Um laudo sigiloso elaborado por peritos da Polícia Federal, a que VEJA teve acesso, aponta que a pistola que a Polícia Militar da Bahia afirma ter sido utilizada pelo miliciano Adriano Magalhães da Nóbrega, morto em um alegado confronto com os policiais em fevereiro de 2020 no município de Esplanada (BA), sumiu temporariamente da cena do crime e reapareceu, sem maiores explicações, nas mãos da Polícia Civil estadual.
A arma, uma 9 mm austríaca semiautomática, teria sido encontrada pelos PMs responsáveis por capturar Adriano ao lado do corpo daquele que é apresentado como chefe do Escritório do Crime, um consórcio de matadores de aluguel a serviço de bicheiros e milicianos no Rio de Janeiro. Sem que houvesse sido feita nenhuma análise preliminar ou pericial da arma, a PM baiana simplesmente a retirou do local do assassinato e tempos depois a reapresentou, desta vez à Polícia Civil.
O sumiço temporário da 9 mm atribuída a Adriano é apenas um dos diversos episódios mal explicados que circundam o assassinato do miliciano e que, às vésperas de o crime completar quatro anos, impedem que todo o episódio seja completamente esclarecido. A edição de VEJA que chega neste fim de semana às bancas e plataformas digitais esmiúça as mais de 4.000 páginas da investigação do Ministério Público baiano, aberta imediatamente após a operação policial em Esplanada.
O que foi descoberto na morte de Capitão Adriano?
Para além da arma, adaptada para que se transformasse em uma pistola automática, no local onde Adriano da Nóbrega foi morto o Ministério Público da Bahia diz terem sido encontrados um carregador da arma, quatro estojos, seis munições intactas, além de onze celulares e sete chips para celular. Contrariando dez em cada dez manuais de polícia, a cena do crime não foi preservada, como admitiram os próprios PMs investigados no caso em depoimentos anexados ao processo. Laudos policiais também obtidos por VEJA mostram que, como consequência, parte dos projéteis se perdeu logo após a morte.
Feita ainda em 2020, uma primeira perícia mostra que foram encontradas apenas três cápsulas da arma que teria sido usada por Adriano, embora depoimentos creditem ao miliciano o disparo de sete tiros e na casa haja quatro perfurações nas paredes e duas marcas leves de tiro em outras partes do imóvel compatíveis com a mesma pistola.

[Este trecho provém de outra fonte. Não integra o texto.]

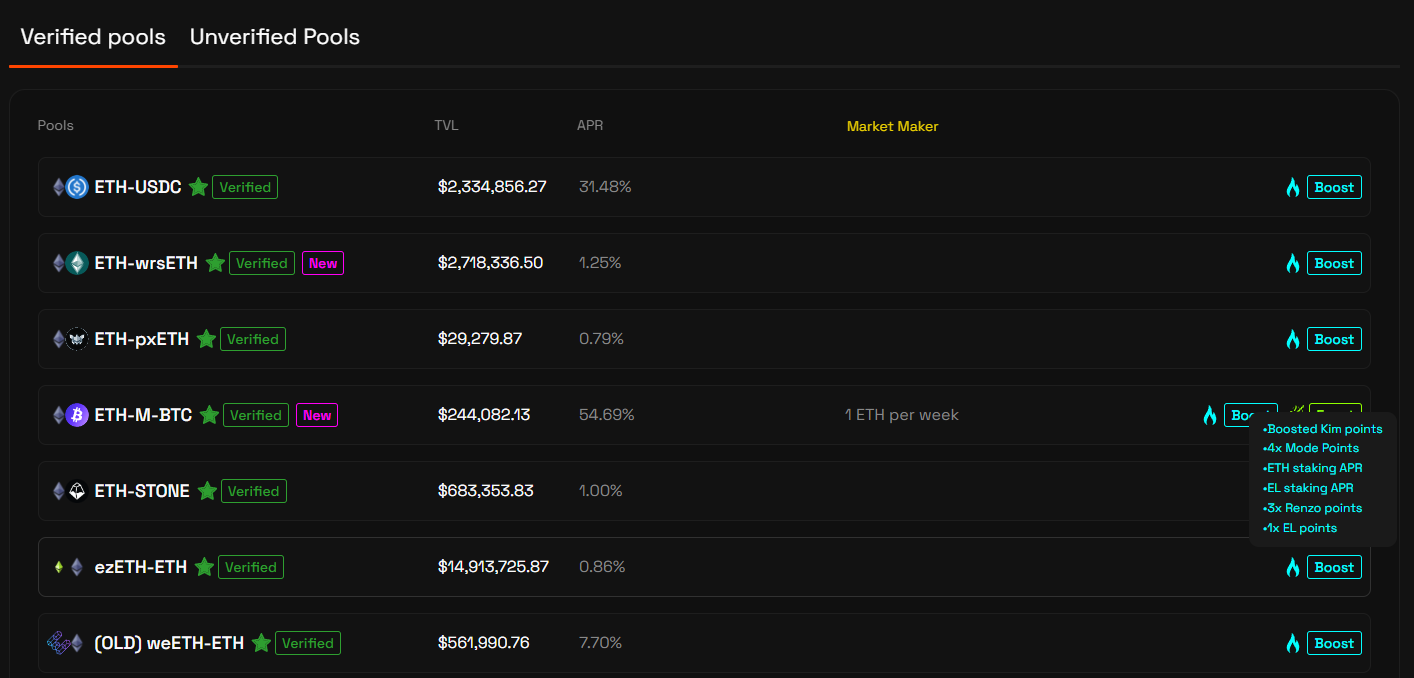The image size is (1414, 678).
Task: Click the flame icon on ezETH-ETH row
Action: (x=1293, y=567)

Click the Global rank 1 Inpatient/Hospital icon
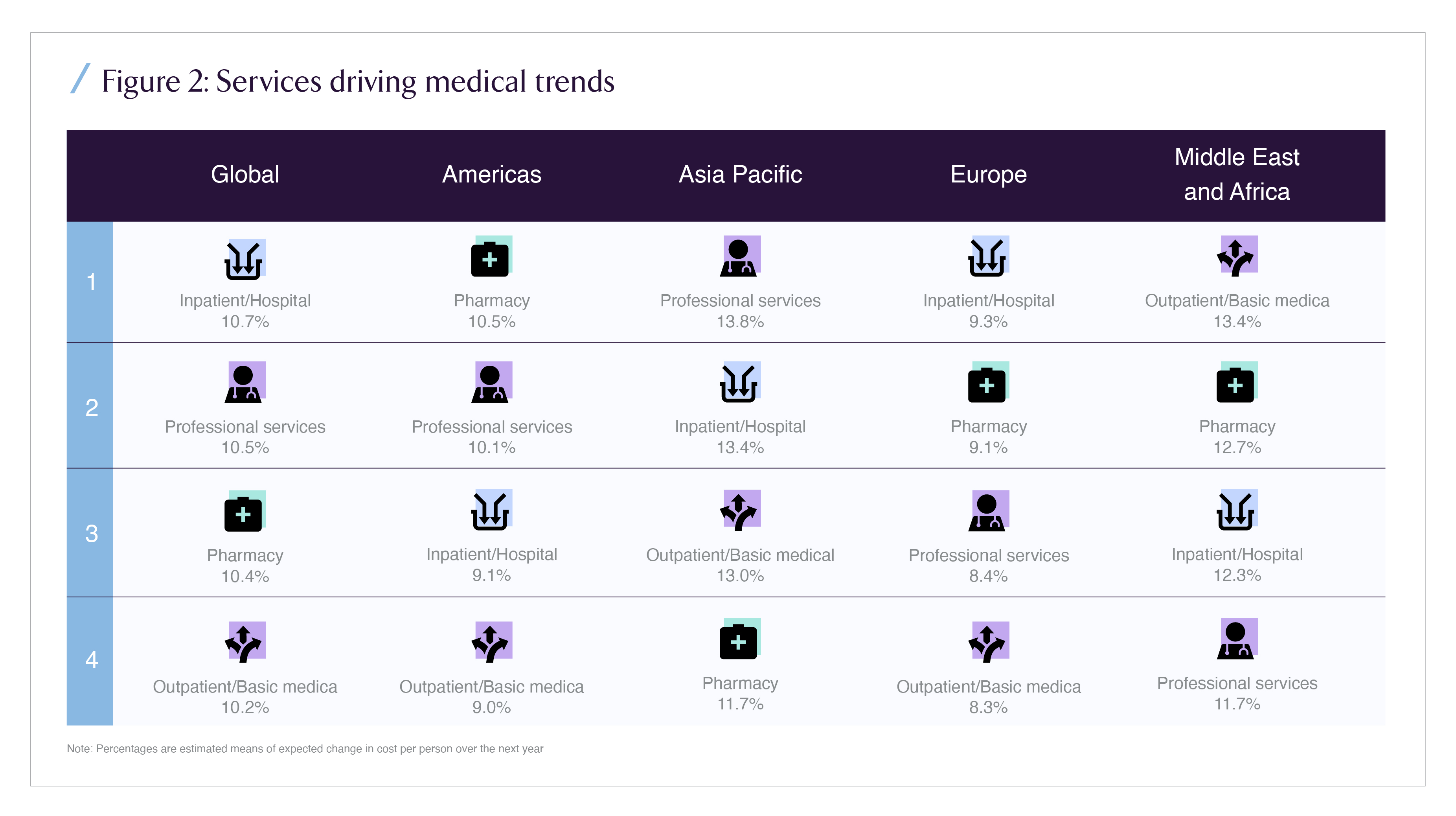click(245, 260)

Os peritos levantaram a hipótese de uma mesma bala ter ricocheteado, mas ainda assim, a conta não fecha. Seria esperado, segundo eles, que fossem encontradas de cinco a sete cápsulas detonadas – as das quatro perfurações visíveis nas paredes, pelo menos uma da marca mais leve e duas outras das armas utilizadas pelos policiais militares. As duas cápsulas das armas usadas pelos PMs, aliás, também desapareceram.
Em depoimento ao MP baiano, Julia Lotufo, viúva de Adriano, afirmou aos investigadores que o miliciano, que fugiu assim que teve seu paradeiro descoberto, não teria levado armas ao tentar escapar do cerco. Em depoimento aos investigadores, o fazendeiro e amigo de Adriano Leandro Guimarães, que abrigou o casal até a véspera, sequer foi questionado sobre o miliciano estar ou não armado ou ter levado armas do esconderijo anterior.
Qual a relação de Bolsonaro com Capitão Adriano?
Embora tenha aparecido no noticiário criminal em 2003, quando foi acusado de extorquir, torturar e executar o guardador de carros Leandro dos Santos Silva, o ex-capitão do BOPE dificilmente ganharia projeção nacional não fosse sua parceria – estratégica e financeira – com integrantes da família Bolsonaro.
Quando estava preso sob a acusação de assassinar Leandro, ele recebeu a Medalha Tiradentes, a mais alta honraria da Assembleia Legislativa do Rio (Alerj), do hoje senador Flávio Bolsonaro, de quem havia sido instrutor de tiro, e a pedido do ex-presidente Jair Bolsonaro. Pelas mãos do ex-PM Fabrício Queiroz, o ex-faz-tudo dos Bolsonaro, a mãe e a ex-mulher do miliciano foram contratadas como funcionárias fantasma do gabinete de Flávio na Alerj. O MP do Rio acusou as duas de integrar um esquema de rachadinha em benefício do hoje senador.